“Um retrato cru do mundo do trabalho. Um Darroussin excepcional!”

LISBOA | CINEMA SÃO JORGE | 7 OUTUBRO | 19H30 com a presença da actriz Valérie Dréville
LISBOA | INSTITUT FRANÇAIS DU PORTUGAL | 8 OUTUBRO | 19H45
ALMADA | FÓRUM R. CORREIA |11 OUTUBRO | 23H
PORTO | RIVOLI TEATRO MUNICIPAL | 27 DE OUTUBRO | 21H30

COM: Jean-Pierre Darroussin, Valérie Dréville, Xavier Beauvois, Yannick Renier, Aladin Reibel, François Chattot | ARGUMENTO: Jean-Marc Moutout, Olivier Gorce, Sophie Fillières | FOTOGRAFIA: Pierric Gantelmi d’Ille | SOM: François Guillaume | MONTAGEM: Maria da Costa | PRODUÇÃO: Les Films du Losange, Need Productions, France 2 Cinéma, Rhône-Alpes Cinéma, RTBF – Radio Télévision Belge de la Communauté Française | ORIGEM: França, Bélgica | VENDAS INTERNACIONAIS: Les Films du Losange
| ESTREIA EM FRANÇA: 05/10/2011

Presença em festivais
City of Lights, City of Angels (Col-Coa), Los Angeles (2012) – Prémio da Crítica
Festival de Cinema BFI, Londres (2011)
Festival do Cinema Novo, Montreal (2011)
Festival de Cinema de Busan (2011)

O filme
Como todas as segundas-feiras, Paul Wertret chega às oito da manhã ao banco. Entra numa sala de reuniões, tira um revólver do bolso e abate dois dos seus superiores. Barrica-se no seu gabinete e enquanto espera a chegada da polícia recorda momentos da sua vida assim como os acontecimentos que o levaram a cometer tal acto.

O realizador
O realizador francês Jean-Marc Moutout começa por se licenciar em Matemática Aplicada mas acaba por estudar Realização Cinematográfica na Bélgica. Em 1996 apresenta a sua primeira curta-metragem Tout doit disparaître, a que se segue dois anos depois outra curta, Electrons statiques. Des échanges en milieu tempéré (2003) e La fabrique des sentiments (2007) foram os filmes que precederam o retrato de um bancário ultrapassado pelos acontecimentos que apresenta em De bon matin.
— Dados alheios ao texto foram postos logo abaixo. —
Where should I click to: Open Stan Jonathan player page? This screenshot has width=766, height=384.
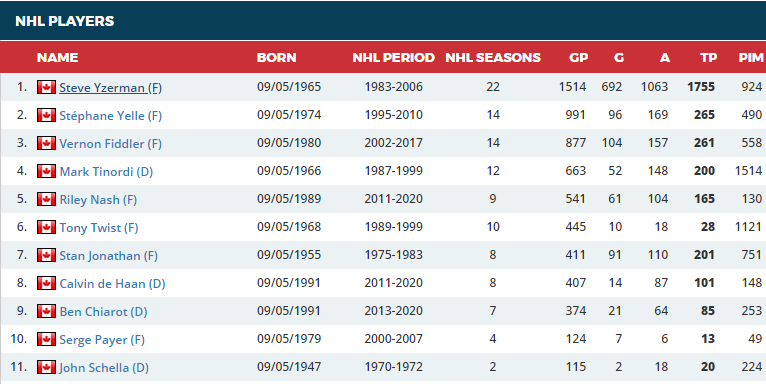pos(108,256)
Nota de intenções do realizador
“Uma das questões que o filme levanta é porque é que um homem passa ao crime e ao suicídio, e outros não? O que é que faz com que num determinado momento se deslize? Tento estar o mais perto possível deste homem, compreendê-lo. Vejo a engrenagem, como cai em perdição, como tem a impressão de falhar na vida, como se afunda, como se torna obsessivo, desvitalizado, mas o enigma do gesto perdura.”

Sobre o filme
“Jean-Marc Moutout dá provas, mais uma vez, de uma formidável mestria na arte de contar como o mundo empresarial pode triturar os homens. Quanto a Daroussin, frágil e determinado, é profundamente comovente. Formidável.”
Pierre Vavasseur, Le Parisien

“Crónica do desespero de um quadro superior humilhado pela sua hierarquia? Denúncia de um sistema económico selvagem e da violência de comportamentos que ele próprio engendra? Este retrato de uma frieza clínica sobre um funcionário destruído disseca um indivíduo enigmático, com um passado discutível (…). A grande força de De bon matin, desempenhado por um Darroussin magnífico, resume-se nesta ideia: fundir a sua crítica social com uma apaixonante ambiguidade moral.”
Lucie Calet, Le Nouvel Observateur

“Toda a tristeza das ilusões perdidas, todo o desespero de uma vida desperdiçada desfila nesses momentos na voz embargada de Jean-Pierre Darroussin. É pungente.”